Thanks for the response, Matt.
I've seen a lot of tough C++ stacks too and the inlining/specialization can be rough. Often times I can identify the inlined function calls in Swift even if the line numbers can be off. Your point about inlines looking like recursion is a good explanation. They're definitely easier to identify in ObjC though.
I was looking for unwrapped optionals as well (pretty much our go-to for crash debugging in the project) and while there is one on CartTableViewController.swift:184
there is not one on the line the crashed CartTableViewController.swift:190
. 190 is actually a plan old case
statement with no operations:
183 override func tableView(tableView: UITableView, titleForDeleteConfirmationButtonForRowAtIndexPath indexPath: NSIndexPath) -> String? {
184 let cartItem = self.dataSource!.sections[indexPath.section][indexPath.row]
185 switch(cartItem) {
186 case .Contact:
187 return NSLocalizedString("Remove", comment: "...")

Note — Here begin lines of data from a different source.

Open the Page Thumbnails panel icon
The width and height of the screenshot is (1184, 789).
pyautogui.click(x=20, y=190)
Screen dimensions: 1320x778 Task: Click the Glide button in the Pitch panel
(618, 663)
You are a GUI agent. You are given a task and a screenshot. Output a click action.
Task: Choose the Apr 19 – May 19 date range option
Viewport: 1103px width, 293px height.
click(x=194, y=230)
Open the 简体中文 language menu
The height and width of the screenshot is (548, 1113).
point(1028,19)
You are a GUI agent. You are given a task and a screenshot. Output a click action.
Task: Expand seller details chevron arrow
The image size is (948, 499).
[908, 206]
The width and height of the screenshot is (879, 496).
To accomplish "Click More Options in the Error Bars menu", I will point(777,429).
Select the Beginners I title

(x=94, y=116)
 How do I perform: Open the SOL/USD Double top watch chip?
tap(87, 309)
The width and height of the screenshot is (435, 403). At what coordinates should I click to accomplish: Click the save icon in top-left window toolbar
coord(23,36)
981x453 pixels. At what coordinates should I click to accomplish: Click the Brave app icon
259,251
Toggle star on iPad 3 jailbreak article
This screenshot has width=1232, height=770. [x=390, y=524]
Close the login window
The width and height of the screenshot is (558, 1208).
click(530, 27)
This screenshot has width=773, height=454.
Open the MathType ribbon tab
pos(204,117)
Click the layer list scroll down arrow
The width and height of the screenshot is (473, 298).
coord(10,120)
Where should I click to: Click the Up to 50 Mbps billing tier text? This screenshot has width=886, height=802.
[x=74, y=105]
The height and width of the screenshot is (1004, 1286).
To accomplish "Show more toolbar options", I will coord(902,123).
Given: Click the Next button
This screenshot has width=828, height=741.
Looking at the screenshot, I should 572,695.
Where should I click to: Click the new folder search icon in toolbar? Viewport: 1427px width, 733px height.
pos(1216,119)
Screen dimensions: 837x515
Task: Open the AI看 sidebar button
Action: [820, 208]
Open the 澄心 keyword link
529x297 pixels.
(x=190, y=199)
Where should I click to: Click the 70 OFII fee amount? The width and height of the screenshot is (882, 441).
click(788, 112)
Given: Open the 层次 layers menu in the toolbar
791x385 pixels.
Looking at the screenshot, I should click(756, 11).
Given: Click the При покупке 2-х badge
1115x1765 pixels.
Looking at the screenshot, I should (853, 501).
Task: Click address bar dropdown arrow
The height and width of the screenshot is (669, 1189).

188 case .LineItem, .Discount:
189 return NSLocalizedString("Delete", comment: "...")
190 case .Tax, .BarcodeSKU:
191 return nil
192 }
193 }
Given that, if the !
was the problem, I would have expected the stack to be 190 followed by 184 or just 184 with 190 never being reached. ¯_(ツ)_/¯
There doesn't appear to be any additional logging with this crash, which was part of a Release build. We attach some user account details through Crashlytics, but don't have any info about what lead up to this. Plus, this crash has only happened once.
I agree that a single crash like this probably isn't worth much time to examine, but it seemed like a strange case that could inform how we interpret other Swift stacks in the future. Thanks again for your feedback, I really appreciate it.
You're very welcome! I agree that the dataSource being nil is probably the issue. If you're feeling really curious, you can try manually constructing a case where the dataSource is nil, build in release and see what the debugger says. I'd love to see that too.
I am facing a similar problem. (More details: http://stackoverflow.com/questions/37276942/swift-specialised-crash-on-uicollectionview-cellforitematindexpath)
Did anyone find a reason for the problem ?
Failing method is shown 3 times with no recursion and diff line #s. The line numbers correspond to lines in the specified method, but not anything that should fail.